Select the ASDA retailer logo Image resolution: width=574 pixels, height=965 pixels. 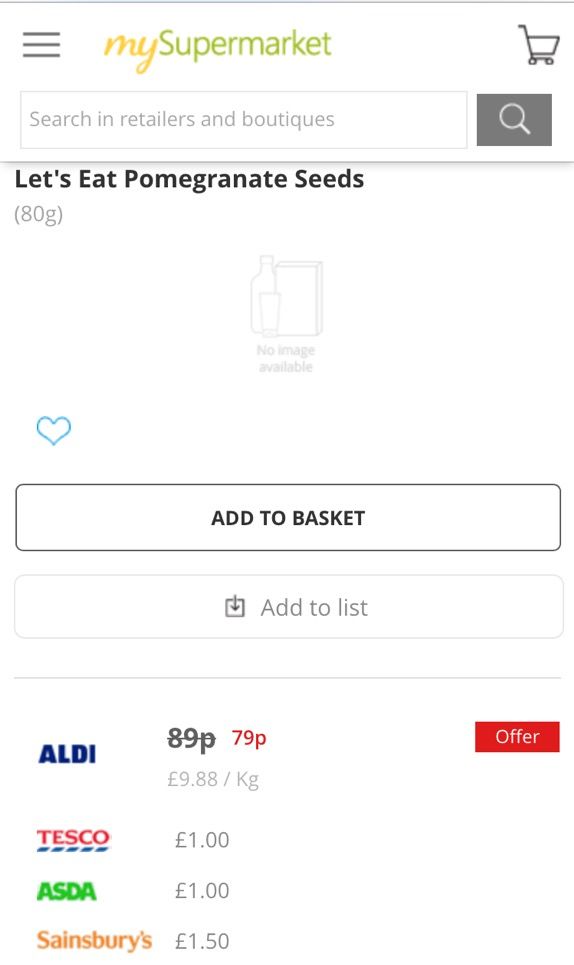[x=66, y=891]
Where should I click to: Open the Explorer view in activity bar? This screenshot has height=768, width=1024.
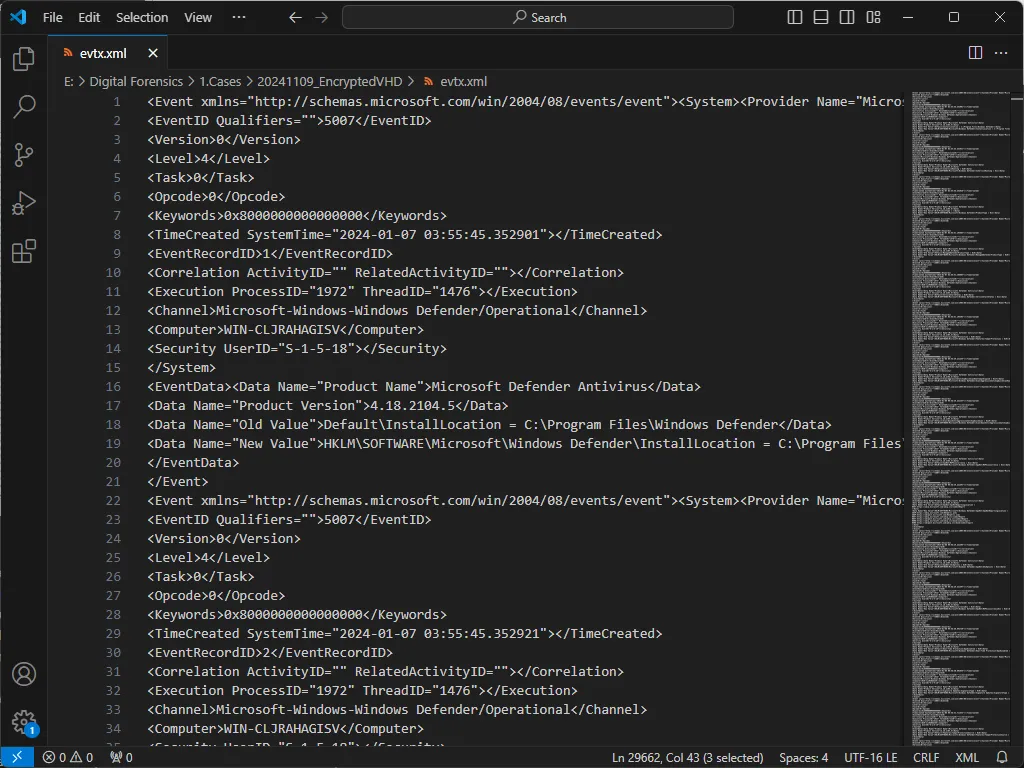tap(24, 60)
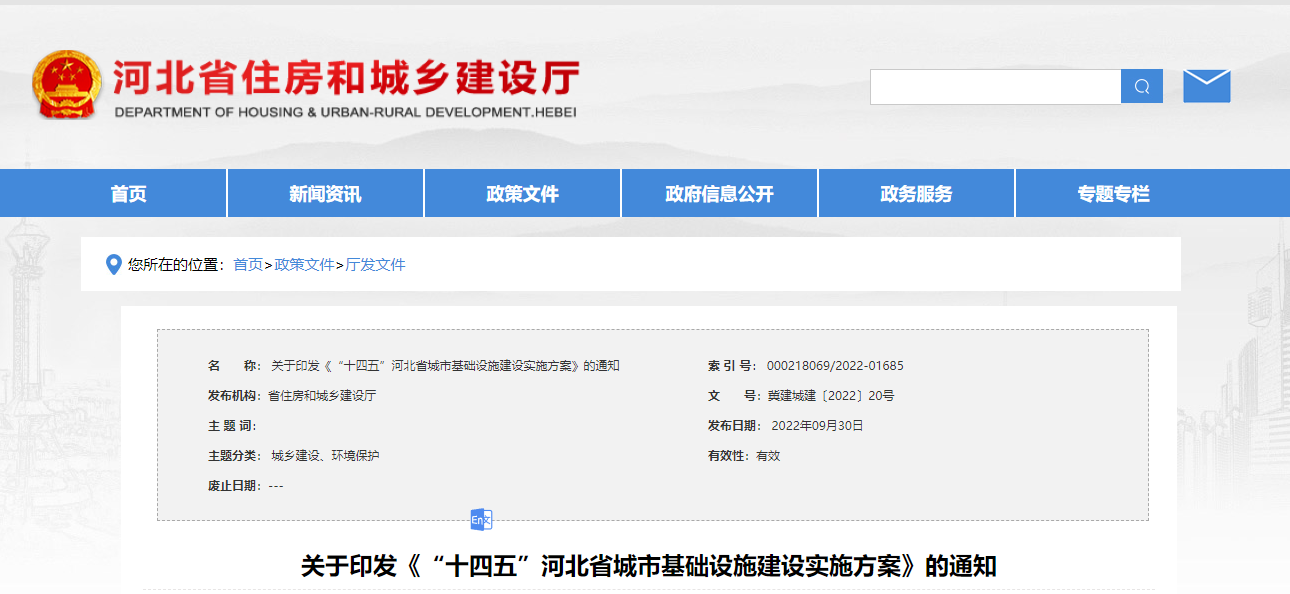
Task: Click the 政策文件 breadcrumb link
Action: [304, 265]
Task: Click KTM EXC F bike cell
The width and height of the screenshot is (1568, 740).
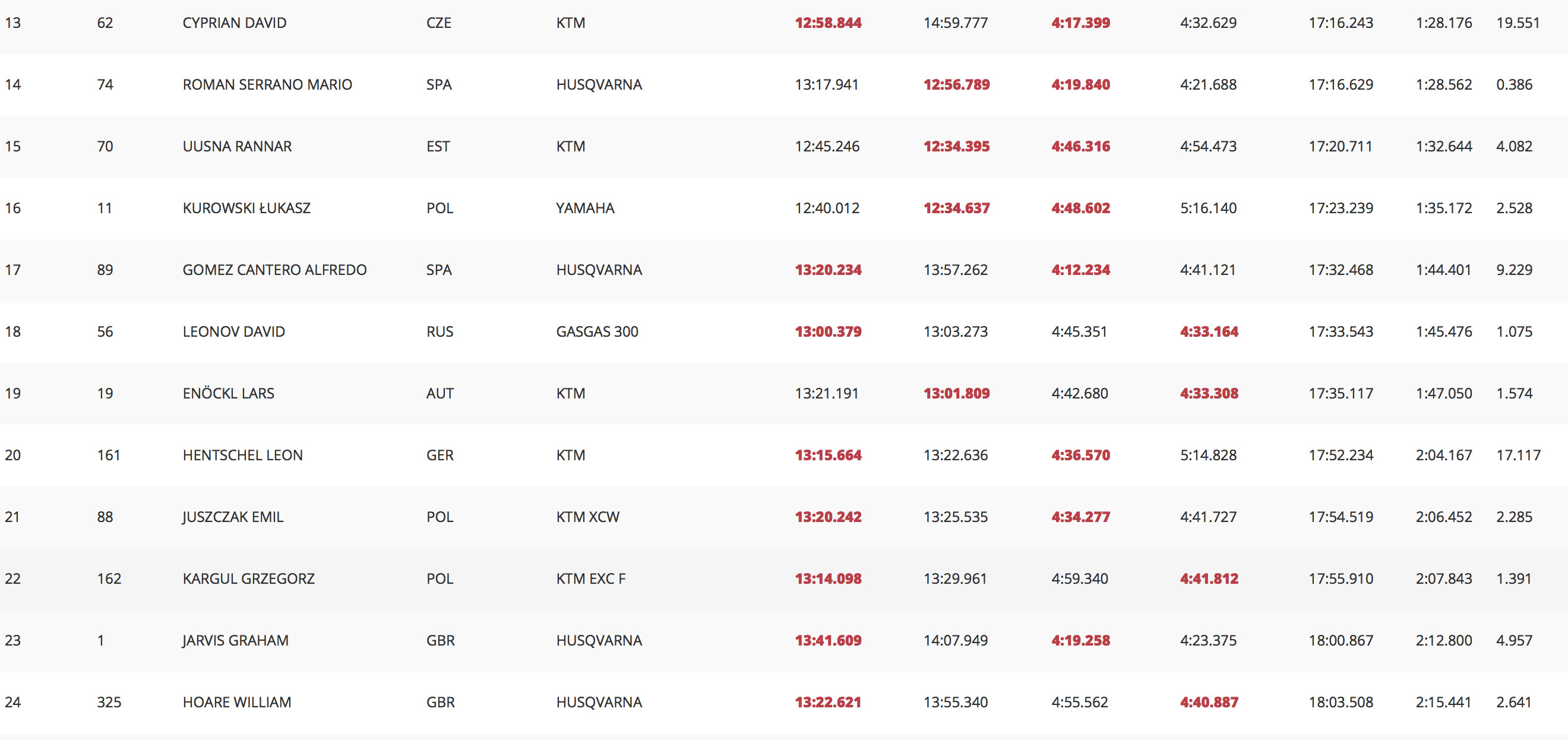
# # #
Repeat word for word only the lines from the line holding "Where should I" to the final line of the material, both included. Don't carry over any picture.

Where should I click to: Open the Explorer view in activity bar? This screenshot has height=768, width=1024.
tap(24, 60)
Task: Click the 政策文件 breadcrumb link
Action: [304, 265]
Task: Click KTM EXC F bike cell
The width and height of the screenshot is (1568, 740).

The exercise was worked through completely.